Now, the FDA will decide whether to put the advisory committee’s recommendation into action and remove oral phenylephrine from the market.
In the meantime, those products remain on pharmacy shelves. In fact, the Consumer Healthcare Products Association trade group said as much in a statement about the recommendation, reiterating that the “regulations for phenylephrine (PE) remain unchanged, and there is no change in the availability of products containing PE on store shelves. The NDAC vote was a non-binding suggestion for the FDA to consider. Consumers can maintain their confidence in the fact that these medicines continue to be recognized as safe and effective by FDA.”
Legal action
Two days after the committee members cast their votes, companies including GlaxoSmithKline, Procter & Gamble, Walgreens and Kenvue (formerly Johnson & Johnson’s consumer healthcare division) were hit with a class action lawsuit.
The lawsuit alleges the companies defrauded consumers by selling a product they knew didn’t work. Unlike many other pharma lawsuits, it’s not a labeling or personal injury case, said Adam Levitt, founding partner of DiCello Levitt, one of the firms that filed the lawsuit. It’s a false advertising case.
Levitt believes the case represents “a hugely profitable violation of the public trust,” noting that sales of these products reached almost $1.8 billion last year.
“They sold, effectively, snake oil,” he said. “It just doesn't work.”
But did the companies know that or believe differently?

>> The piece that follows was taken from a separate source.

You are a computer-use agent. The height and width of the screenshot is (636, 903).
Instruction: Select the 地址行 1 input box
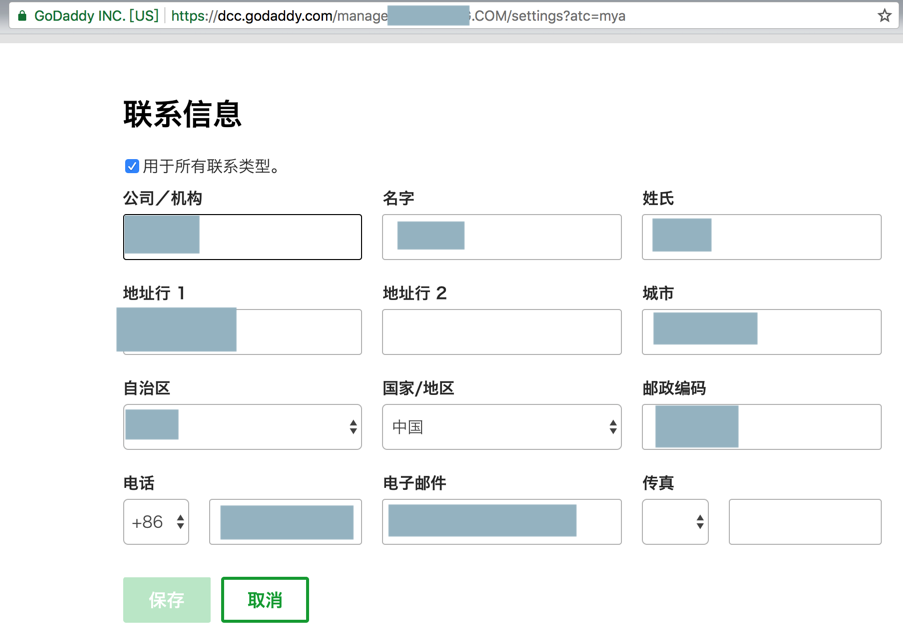298,332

That might be the billion-dollar question.
The Consumer Healthcare Products Association maintains that the FDA committee’s findings are “at odds with the numerous clinical trials and previous regulatory determinations affirming oral PE as a safe and effective decongestant at its labeled dose.” The association declined to comment further.
Levitt disagrees.
“We certainly know that certain companies knew for years, and I’d like to think that we're going to find out in discovery that every single one of these companies knew for years,” he said.
Further ramifications
There are a lot of steps between now and potential removal of phenylephrine, including a proposed order from the regulator, a public comment period and a final order. If that’s the case, the FDA said it would work with companies to reformulate those products as needed.
Removing it could be unprecedented. Leslie Hendeles, a professor emeritus at the University of Florida’s College of Pharmacy and an FDA consultant, told Time Magazine, “in 50 years, I don’t ever remember a drug being removed from the market because it wasn’t effective.”
But if it happens, it would set a precedent and prompt regulators to look at other ingredients with a fresher eye.
In the Time interview, Hendeles pointed to dextromethorphan, a cough suppressant in Robitussin, and guaifenesin, an expectorant in Mucinex, as ingredients that literature suggests don’t have much of a clinical benefit. For instance, a 2014 study showed no difference in sputum volume between guaifenesin and a placebo.
Until the FDA’s decision, though, products containing oral phenylephrine as a decongestant remain on store shelves with the agency’s “safe and effective” endorsement.